──────── Listed entries ────────
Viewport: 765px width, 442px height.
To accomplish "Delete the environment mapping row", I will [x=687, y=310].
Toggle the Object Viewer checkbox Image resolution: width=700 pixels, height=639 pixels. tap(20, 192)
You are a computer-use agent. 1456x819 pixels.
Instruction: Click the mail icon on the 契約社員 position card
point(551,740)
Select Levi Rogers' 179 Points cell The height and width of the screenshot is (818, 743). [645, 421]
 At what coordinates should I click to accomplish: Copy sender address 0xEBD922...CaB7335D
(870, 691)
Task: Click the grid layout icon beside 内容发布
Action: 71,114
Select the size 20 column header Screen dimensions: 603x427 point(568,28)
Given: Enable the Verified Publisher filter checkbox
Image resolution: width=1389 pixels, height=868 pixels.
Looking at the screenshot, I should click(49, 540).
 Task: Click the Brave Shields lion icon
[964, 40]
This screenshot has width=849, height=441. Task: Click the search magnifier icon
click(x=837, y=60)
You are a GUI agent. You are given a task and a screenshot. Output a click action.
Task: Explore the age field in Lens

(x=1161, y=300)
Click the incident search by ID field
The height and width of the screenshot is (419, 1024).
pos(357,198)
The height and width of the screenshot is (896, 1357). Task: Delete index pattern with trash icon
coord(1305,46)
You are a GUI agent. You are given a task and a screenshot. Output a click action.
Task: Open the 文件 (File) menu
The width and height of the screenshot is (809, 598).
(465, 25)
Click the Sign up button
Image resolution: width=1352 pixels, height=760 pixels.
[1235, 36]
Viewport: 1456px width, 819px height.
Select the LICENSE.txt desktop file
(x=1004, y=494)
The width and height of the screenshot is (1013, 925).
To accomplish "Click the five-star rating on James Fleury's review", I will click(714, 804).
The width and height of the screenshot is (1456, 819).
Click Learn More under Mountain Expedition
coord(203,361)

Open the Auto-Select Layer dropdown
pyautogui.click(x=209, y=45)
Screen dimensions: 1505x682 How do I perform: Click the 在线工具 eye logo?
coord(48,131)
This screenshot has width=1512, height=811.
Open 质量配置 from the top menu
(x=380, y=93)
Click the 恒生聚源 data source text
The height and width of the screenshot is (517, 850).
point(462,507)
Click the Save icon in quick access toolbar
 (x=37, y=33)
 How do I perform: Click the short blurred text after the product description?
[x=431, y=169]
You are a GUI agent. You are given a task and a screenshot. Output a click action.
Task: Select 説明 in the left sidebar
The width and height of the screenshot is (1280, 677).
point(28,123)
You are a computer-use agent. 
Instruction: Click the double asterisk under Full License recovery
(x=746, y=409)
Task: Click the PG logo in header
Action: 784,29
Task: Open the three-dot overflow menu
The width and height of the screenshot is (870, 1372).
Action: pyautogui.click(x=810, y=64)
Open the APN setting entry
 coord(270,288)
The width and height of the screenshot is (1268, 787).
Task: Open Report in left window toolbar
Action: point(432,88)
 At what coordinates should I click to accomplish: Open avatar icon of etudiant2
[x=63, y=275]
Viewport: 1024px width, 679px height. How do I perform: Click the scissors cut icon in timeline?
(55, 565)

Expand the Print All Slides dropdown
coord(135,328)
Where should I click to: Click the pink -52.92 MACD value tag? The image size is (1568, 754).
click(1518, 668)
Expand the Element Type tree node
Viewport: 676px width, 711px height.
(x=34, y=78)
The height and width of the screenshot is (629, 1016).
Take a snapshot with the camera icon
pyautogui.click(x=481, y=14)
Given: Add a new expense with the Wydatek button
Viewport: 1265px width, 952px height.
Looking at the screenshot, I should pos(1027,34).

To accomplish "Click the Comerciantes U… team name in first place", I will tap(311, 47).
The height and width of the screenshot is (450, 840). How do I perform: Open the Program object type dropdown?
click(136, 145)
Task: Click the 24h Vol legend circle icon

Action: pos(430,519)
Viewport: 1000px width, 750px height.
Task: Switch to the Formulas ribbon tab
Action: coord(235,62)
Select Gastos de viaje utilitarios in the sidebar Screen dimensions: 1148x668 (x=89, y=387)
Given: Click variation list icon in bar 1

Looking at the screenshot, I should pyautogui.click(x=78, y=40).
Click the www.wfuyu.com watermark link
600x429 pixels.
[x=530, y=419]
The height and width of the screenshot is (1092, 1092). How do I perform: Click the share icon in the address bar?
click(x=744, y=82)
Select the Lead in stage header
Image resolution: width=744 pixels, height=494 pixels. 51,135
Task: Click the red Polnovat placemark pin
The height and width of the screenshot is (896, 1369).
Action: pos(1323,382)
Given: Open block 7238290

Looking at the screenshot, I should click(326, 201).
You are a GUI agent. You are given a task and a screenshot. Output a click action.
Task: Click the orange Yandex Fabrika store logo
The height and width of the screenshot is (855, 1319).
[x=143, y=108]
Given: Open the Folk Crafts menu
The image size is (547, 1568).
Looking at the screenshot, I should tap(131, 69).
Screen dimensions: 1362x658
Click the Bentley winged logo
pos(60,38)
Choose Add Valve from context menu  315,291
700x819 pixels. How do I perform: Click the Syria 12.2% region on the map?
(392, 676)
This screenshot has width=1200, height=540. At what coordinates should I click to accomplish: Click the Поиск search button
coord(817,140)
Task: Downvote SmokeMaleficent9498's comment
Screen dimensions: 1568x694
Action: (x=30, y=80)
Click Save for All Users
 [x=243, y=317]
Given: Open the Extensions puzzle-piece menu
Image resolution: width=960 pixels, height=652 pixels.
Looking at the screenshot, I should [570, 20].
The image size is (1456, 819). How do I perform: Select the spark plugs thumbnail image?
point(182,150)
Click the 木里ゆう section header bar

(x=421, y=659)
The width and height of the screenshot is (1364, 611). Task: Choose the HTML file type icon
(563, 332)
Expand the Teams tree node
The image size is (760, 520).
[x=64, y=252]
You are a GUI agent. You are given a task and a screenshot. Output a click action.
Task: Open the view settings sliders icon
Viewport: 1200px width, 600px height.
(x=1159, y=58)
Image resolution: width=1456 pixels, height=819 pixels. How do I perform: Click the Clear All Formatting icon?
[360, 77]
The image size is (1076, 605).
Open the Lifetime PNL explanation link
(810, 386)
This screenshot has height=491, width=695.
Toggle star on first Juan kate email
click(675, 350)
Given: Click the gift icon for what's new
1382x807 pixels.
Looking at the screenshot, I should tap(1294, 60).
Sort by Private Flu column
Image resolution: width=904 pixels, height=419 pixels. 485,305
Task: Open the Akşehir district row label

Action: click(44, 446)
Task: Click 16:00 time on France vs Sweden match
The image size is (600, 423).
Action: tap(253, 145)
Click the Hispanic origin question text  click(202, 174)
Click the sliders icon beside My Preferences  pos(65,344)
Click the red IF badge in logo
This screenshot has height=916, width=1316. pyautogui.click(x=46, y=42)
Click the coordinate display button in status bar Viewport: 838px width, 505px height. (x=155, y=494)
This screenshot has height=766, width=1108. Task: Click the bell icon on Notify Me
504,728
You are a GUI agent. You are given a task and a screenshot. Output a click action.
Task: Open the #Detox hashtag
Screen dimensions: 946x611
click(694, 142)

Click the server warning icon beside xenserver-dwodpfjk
────────
_Work to be completed_
Reproduce the rows from the line containing "Given: Open block 7238290" through the line containing "[x=143, y=108]", both lines included, with no changes.

_Correct output_
Given: Open block 7238290

Looking at the screenshot, I should click(326, 201).
You are a GUI agent. You are given a task and a screenshot. Output a click action.
Task: Click the orange Yandex Fabrika store logo
The height and width of the screenshot is (855, 1319).
[x=143, y=108]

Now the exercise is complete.